■ **Your instructions**
Rewrite the part of the data that opens with the line containing "Open the 成交量 indicator selector" and closes with the line containing "tap(638, 28)", replacing "crest" with "badge" and keeping everything else the same. Leave the pictures out of your answer.

■ **Material supplied**
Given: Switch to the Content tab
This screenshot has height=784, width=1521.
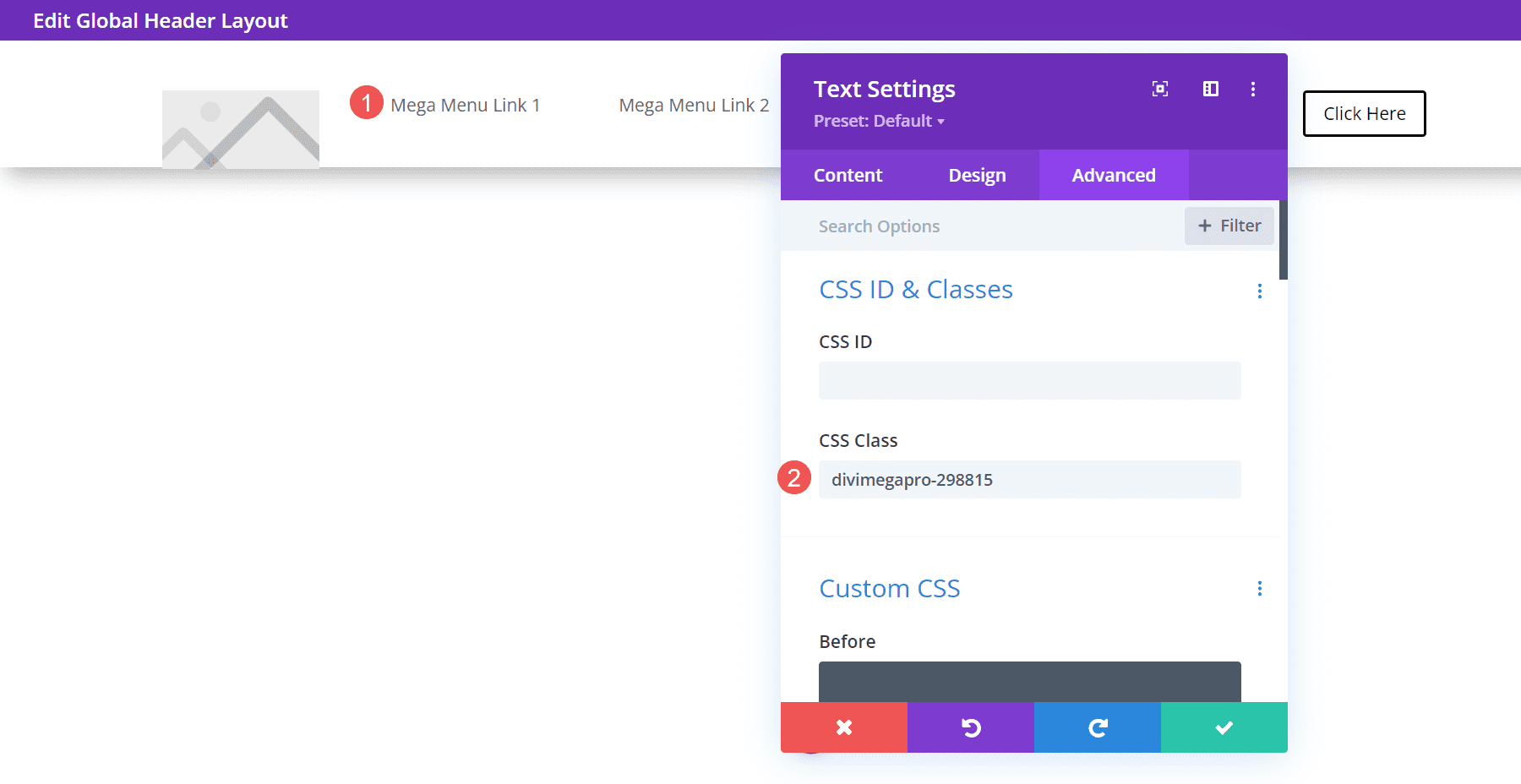Looking at the screenshot, I should tap(848, 175).
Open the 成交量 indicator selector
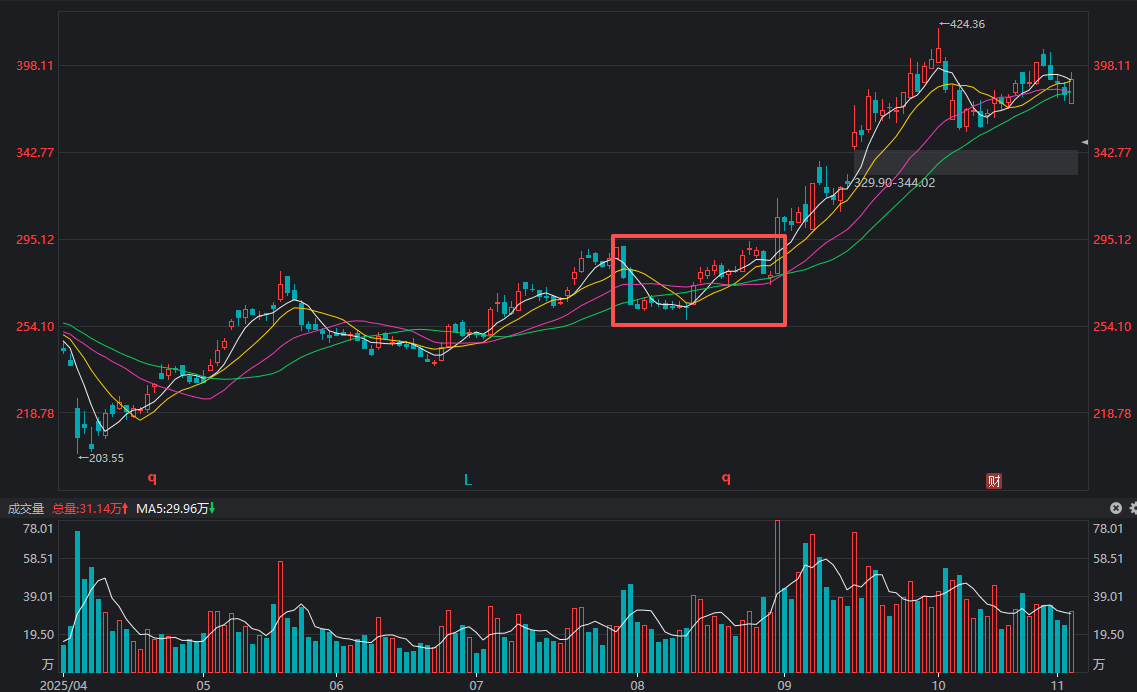The image size is (1137, 692). pyautogui.click(x=26, y=509)
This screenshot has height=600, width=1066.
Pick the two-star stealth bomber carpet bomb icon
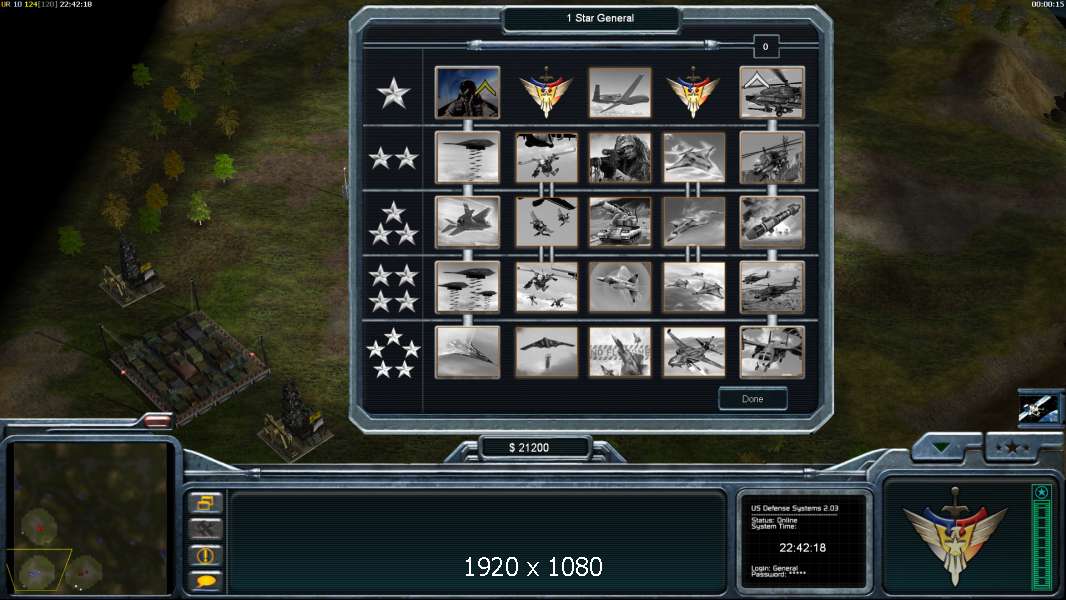467,158
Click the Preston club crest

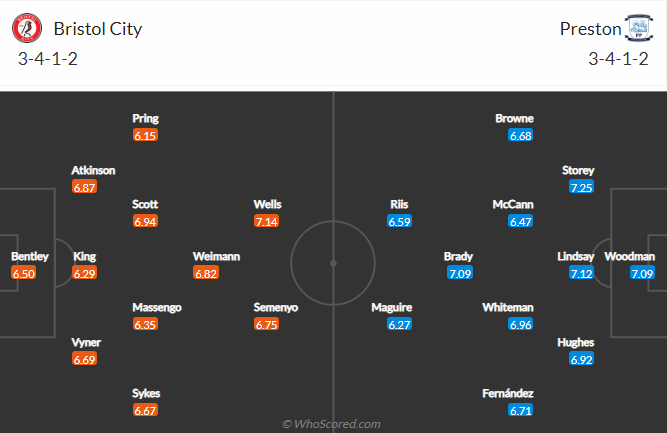tap(638, 28)
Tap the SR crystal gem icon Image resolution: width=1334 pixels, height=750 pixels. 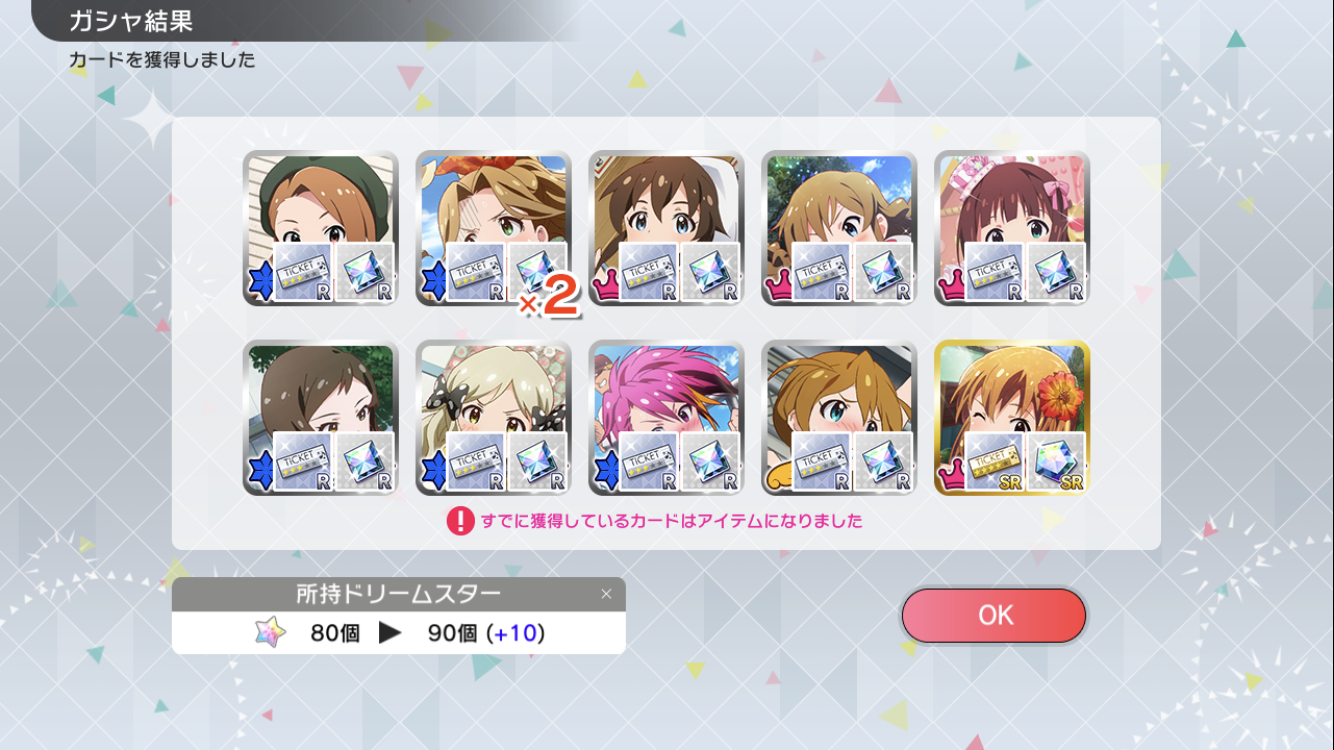click(1057, 462)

■ **Right answer**
Open the 成交量 indicator selector
The image size is (1137, 692). pyautogui.click(x=26, y=509)
This screenshot has height=600, width=1066.
Pick the two-star stealth bomber carpet bomb icon
467,158
Click the Preston club badge

tap(638, 28)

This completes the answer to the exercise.